Icon Tijuana faces backlash for avoiding worker compensation by exploiting legal loopholes after declaring bankruptcy, prompting calls for stricter regulations and protection of labor rights.

**Icon Tijuana’s Attempt to Skip Worker Compensation in Bankruptcy Case**

After halting operations in Tijuana, aerospace manufacturer Icon attempted to evade its obligation to compensate its workers by using “legal loopholes” stemming from its parent company in the United States, said Alejandro Arregui Ibarra, Secretary of Labor and Social Welfare of Baja California (STPS).

The company declared bankruptcy in the United States and sought to apply U.S. laws in Mexico, which sparked concerns among local authorities. “We contacted the labor attaché of the U.S. Consulate in Tijuana because Icon’s case is unusual. Their U.S. affiliates declared bankruptcy and ceased operations here, attempting to use legal loopholes to evade responsibility in Mexico,” explained Arregui Ibarra.

Since July, 207 workers have gone without wages for four weeks, leading them to file a lawsuit after learning of the company’s intention to leave the city without providing legally mandated severance payments.

“Any company operating in Mexico, even if it involves foreign investment, is subject to Mexican laws and must comply accordingly,” emphasized the STPS official.

The assets of Icon in Tijuana have been seized by the authorities following judicial authorization. Currently, 60 workers continue legal proceedings against the company over unpaid wages and severance.

A hearing is scheduled for October 24th, involving the company and the state labor authorities. “We are on a path that may allow for compensation and payment before the hearing. That’s our goal,” noted Arregui Ibarra.

Over the past two years, at least 21 companies in Baja California have attempted to close operations without compensating their workers, a practice known as “swallow companies” (empresas “golondrina”). As a preventive measure, the state government is pushing for prison sentences for the directors and partners of such companies.

**Additional Report: Increased Bankruptcy Cases Raise Concerns in Tijuana**

The recent bankruptcy declaration by Icon Tijuana has shed light on a growing trend where companies attempt to shutter operations in Mexico without compensating their employees. While the Icon Tijuana case is under scrutiny, local authorities and labor rights advocates are urging more robust legal frameworks to prevent such occurrences.

Local labor unions have highlighted several instances where foreign-owned companies evade financial obligations by declaring bankruptcy in their home countries.
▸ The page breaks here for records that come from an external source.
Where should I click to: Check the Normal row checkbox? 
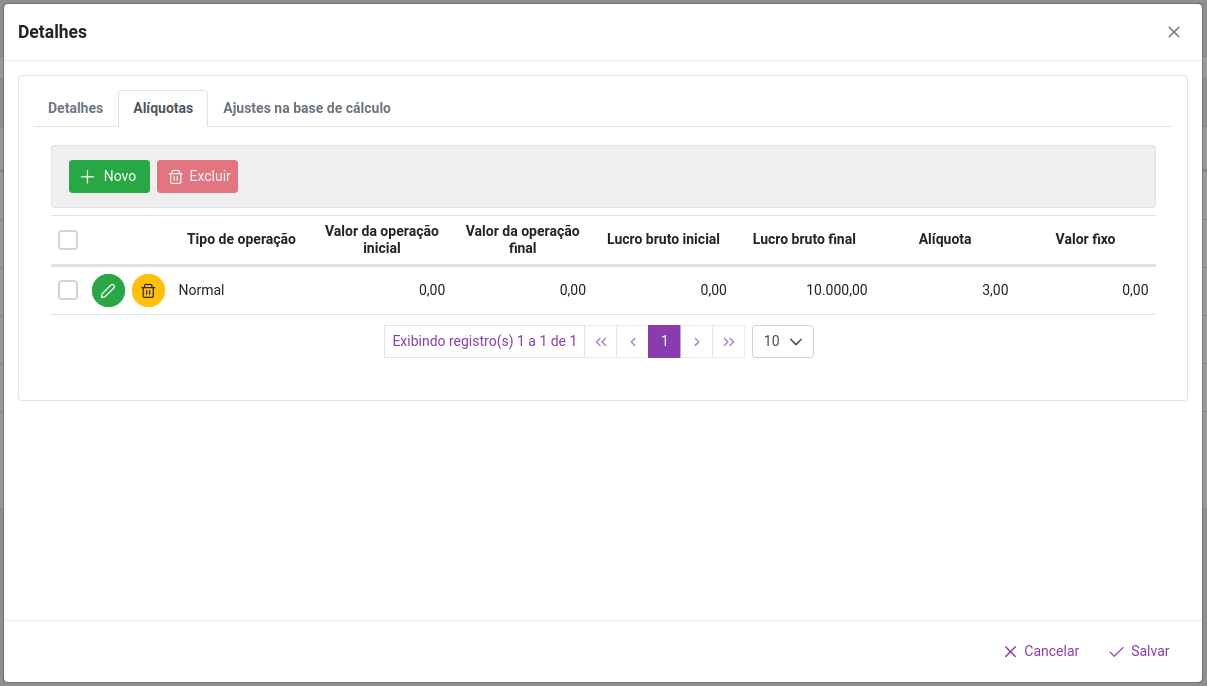[x=68, y=290]
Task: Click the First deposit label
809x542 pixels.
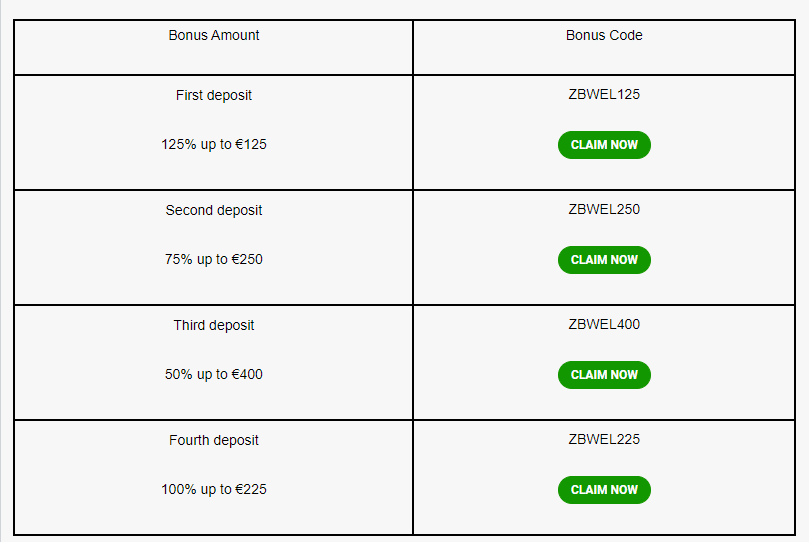Action: click(x=214, y=95)

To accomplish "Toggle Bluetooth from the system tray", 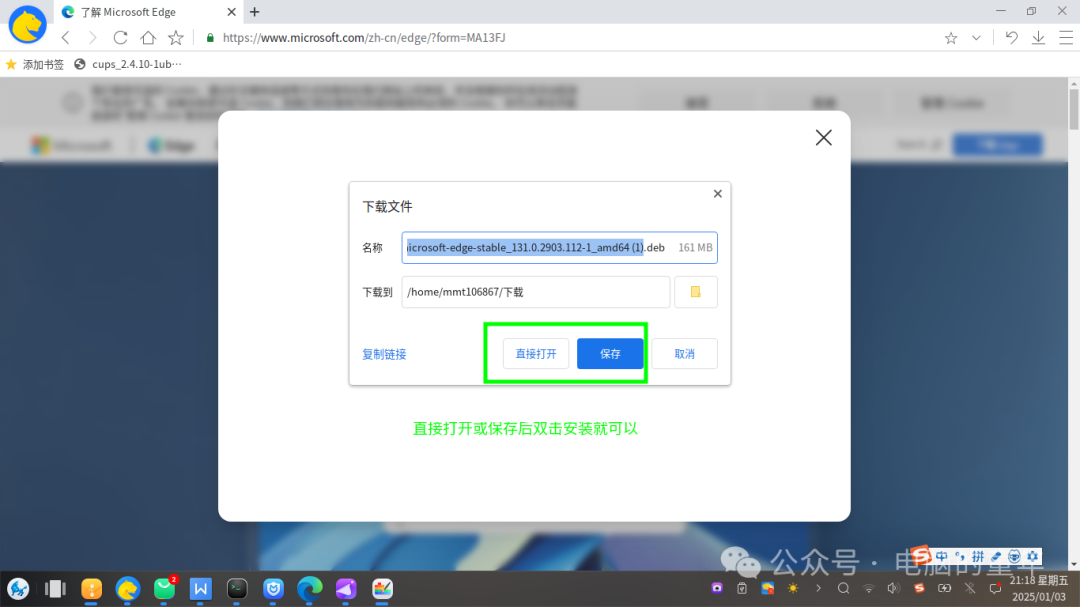I will pos(970,589).
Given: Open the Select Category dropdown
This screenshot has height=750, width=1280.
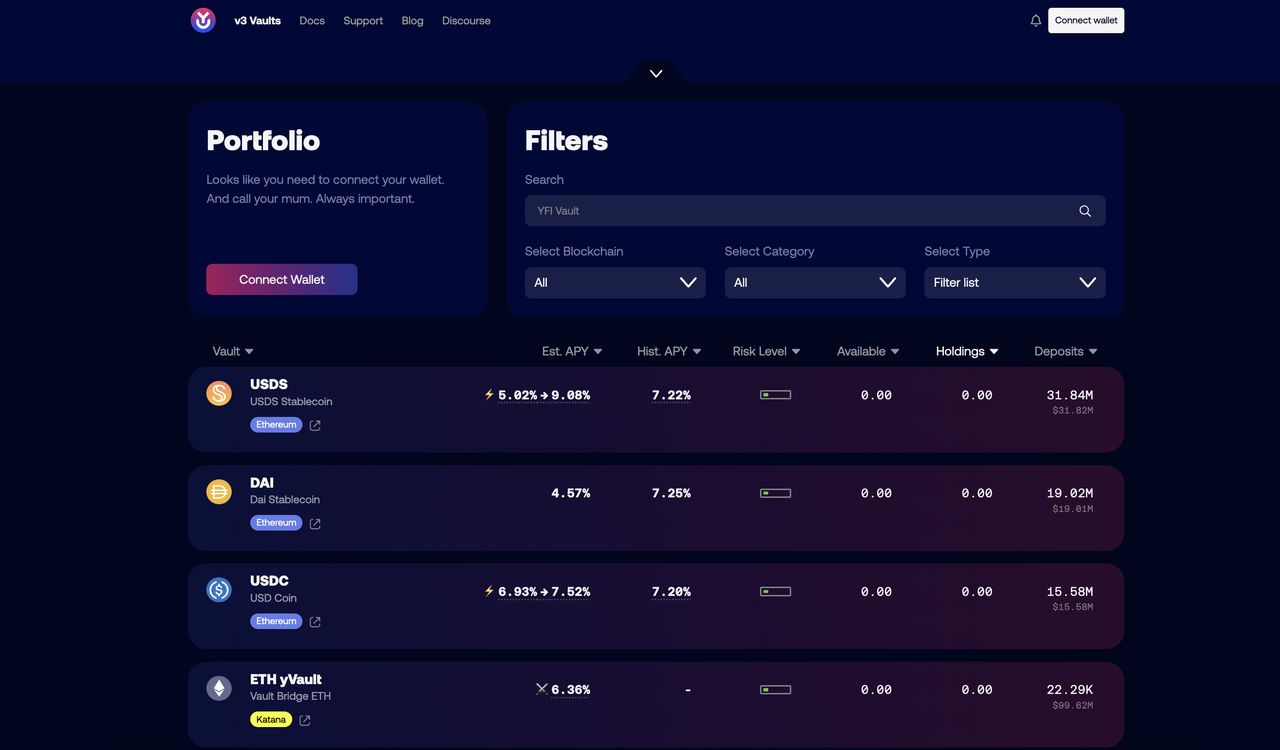Looking at the screenshot, I should pos(815,283).
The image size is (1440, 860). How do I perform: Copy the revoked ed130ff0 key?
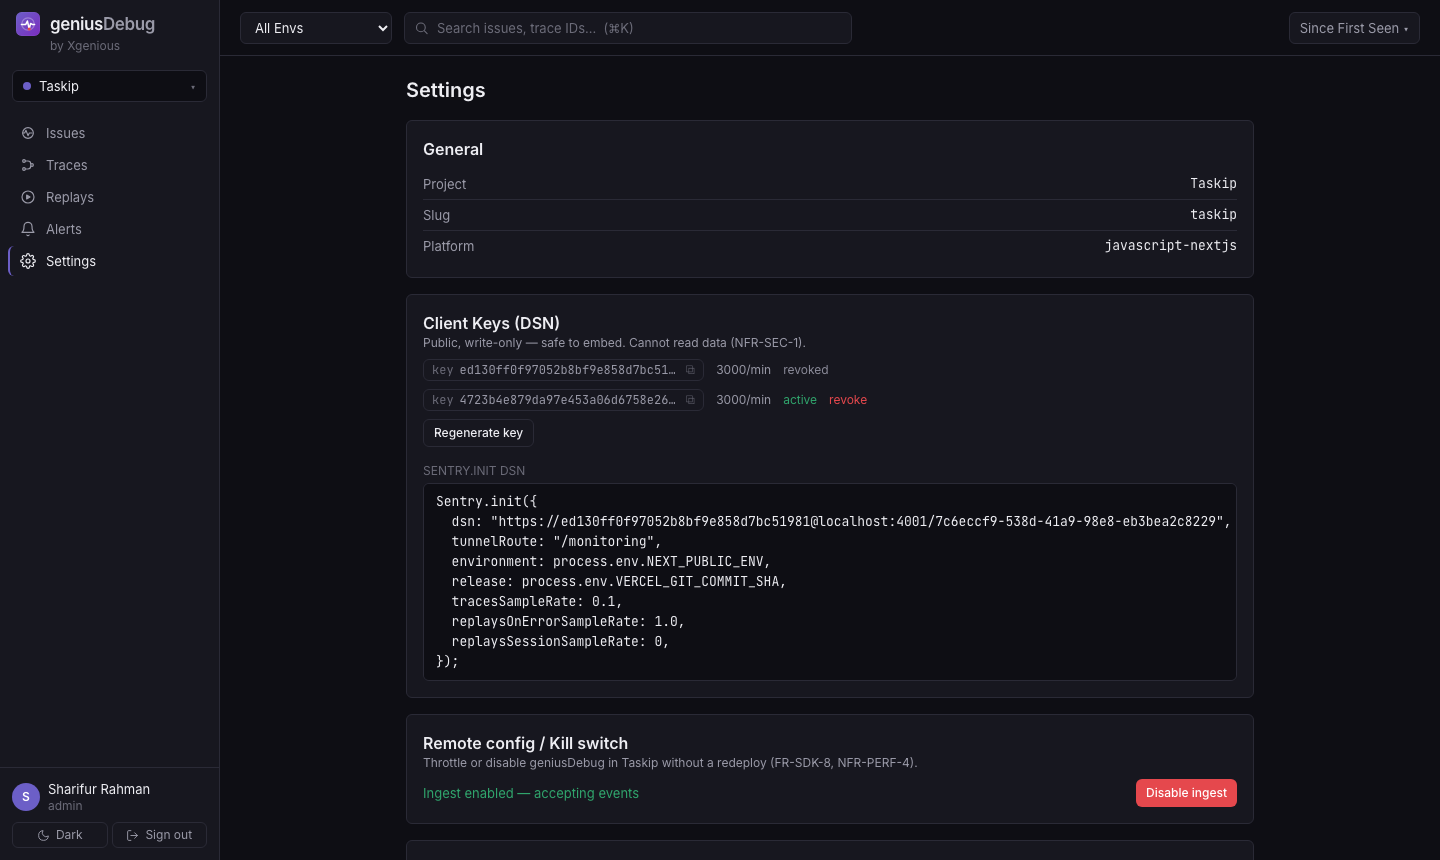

This maneuver often results in lengthy legal battles, leaving workers without means to support themselves in the interim.

A significant part of the problem, as pointed out by labor experts, is the lack of international enforcement mechanisms that can swiftly address cross-border bankruptcy complications. They advocate for enhanced bilateral agreements that ensure worker rights are protected irrespective of the company’s country of origin.

Authorities have reiterated the importance of foreign companies adhering to Mexican labor laws and stressed that any attempts to manipulate the system to avoid responsibilities will be met with legal action. In response, some legislators are proposing amendments to incorporate stricter penalties for companies that exit the market unethically.

These cases are a call to action for both local governments and international watchdogs to ensure that globalization does not come at the cost of worker rights and fair employment practices.